この記事が出るや否や、FIFAのゼップ・ブラッター会長(Sepp Blatter)は、この好ましからざる状況に際し、徹底した調査を命じるとともに、委員たちにこの件に関しては意見を公にしないよう要請しました。

記事で指摘された2委員に関しては、倫理委員会が取りうるすべての手段を講じて事実を明らかにするとともに、おとり取材のターゲットになったと言われる他の委員に対しても調査を開始。
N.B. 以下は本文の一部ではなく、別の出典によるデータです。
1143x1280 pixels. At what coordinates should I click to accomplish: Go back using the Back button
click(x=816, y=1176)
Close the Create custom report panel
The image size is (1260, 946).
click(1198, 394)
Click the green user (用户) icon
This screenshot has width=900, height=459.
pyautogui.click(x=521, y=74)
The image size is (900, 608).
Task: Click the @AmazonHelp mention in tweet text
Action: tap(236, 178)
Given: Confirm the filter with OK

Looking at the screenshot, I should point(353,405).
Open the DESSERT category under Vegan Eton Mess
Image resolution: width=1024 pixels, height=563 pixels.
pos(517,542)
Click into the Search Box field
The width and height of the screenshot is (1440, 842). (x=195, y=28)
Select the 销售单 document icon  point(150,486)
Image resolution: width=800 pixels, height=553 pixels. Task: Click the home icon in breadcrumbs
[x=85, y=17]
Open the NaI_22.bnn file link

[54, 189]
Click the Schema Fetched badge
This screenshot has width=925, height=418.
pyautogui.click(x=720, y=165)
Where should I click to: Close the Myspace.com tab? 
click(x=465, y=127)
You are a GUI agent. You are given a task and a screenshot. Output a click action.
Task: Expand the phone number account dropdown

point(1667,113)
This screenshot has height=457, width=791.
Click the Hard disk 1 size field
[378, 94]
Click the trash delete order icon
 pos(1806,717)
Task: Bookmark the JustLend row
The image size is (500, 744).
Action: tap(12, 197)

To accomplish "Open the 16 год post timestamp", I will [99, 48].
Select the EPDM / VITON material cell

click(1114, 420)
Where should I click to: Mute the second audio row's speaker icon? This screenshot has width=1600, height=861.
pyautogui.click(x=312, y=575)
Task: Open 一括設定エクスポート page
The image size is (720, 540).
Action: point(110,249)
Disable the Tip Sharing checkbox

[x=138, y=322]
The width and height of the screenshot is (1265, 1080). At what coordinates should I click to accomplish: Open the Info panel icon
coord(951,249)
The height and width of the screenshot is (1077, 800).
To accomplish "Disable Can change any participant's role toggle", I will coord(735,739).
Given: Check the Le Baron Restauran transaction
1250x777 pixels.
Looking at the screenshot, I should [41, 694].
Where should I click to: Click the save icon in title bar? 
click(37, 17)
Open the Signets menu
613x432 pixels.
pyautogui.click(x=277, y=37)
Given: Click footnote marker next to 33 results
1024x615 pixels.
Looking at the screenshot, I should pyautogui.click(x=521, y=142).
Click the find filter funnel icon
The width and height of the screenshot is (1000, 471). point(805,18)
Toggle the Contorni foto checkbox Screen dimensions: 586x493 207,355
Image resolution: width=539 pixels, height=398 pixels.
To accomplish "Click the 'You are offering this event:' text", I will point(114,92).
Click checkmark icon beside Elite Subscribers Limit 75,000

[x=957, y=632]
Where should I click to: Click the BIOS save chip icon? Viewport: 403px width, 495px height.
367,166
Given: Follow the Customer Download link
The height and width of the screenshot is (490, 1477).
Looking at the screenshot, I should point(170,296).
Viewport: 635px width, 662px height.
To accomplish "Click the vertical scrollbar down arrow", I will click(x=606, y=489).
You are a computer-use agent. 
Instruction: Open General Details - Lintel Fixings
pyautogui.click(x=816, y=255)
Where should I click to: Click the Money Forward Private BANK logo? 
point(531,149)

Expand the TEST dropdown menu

また、今回の件に関連した委員を輩出している各連盟とそこに所属する18年・22年大会への候補国に対しても、不正な活動がなかったか調べることになりました。

莫大なマネーが動くと言われているワールドカップとFIFA。ベールに包まれてきた闇の部分をどこまで明らかにすることができるのでしょうか。どこまでの自浄作用が期待できるのでしょうか・・・

かつて『黒い輪 権力・金・クスリ―オリンピックの内幕』(原題:The Lords of the Rings)という本が出版されていました。タイトルから分かるように、オリンピックの五つの輪は、権力、金、ドーピングにまみれた黒い輪だ、という内容の本なのですが、国際オリンピック委員会(IOC)のみならず、国際サッカー連盟(FIFA)、国際陸上競技連盟(IAAF)も同じような状況にあると書かれていたと記憶しています。出版された1992年当時、IOCはサマランチ(スペイン)、FIFAはアヴェランジェ(ブラジル)、IAAFはネビオロ(イタリア)という会長がトップの座に長く君臨し、ラテンの三悪人とも呼ばれていました。スポーツ・マーケティングをめぐる「マネー」。日本の「政治とカネ」以上に規模も大きく、根が深いのかもしれません。せめて選手たちがこうした動きに巻き込まれず、素晴らしいプレーで「金メダル」・「優勝」を目指してほしいと願っています。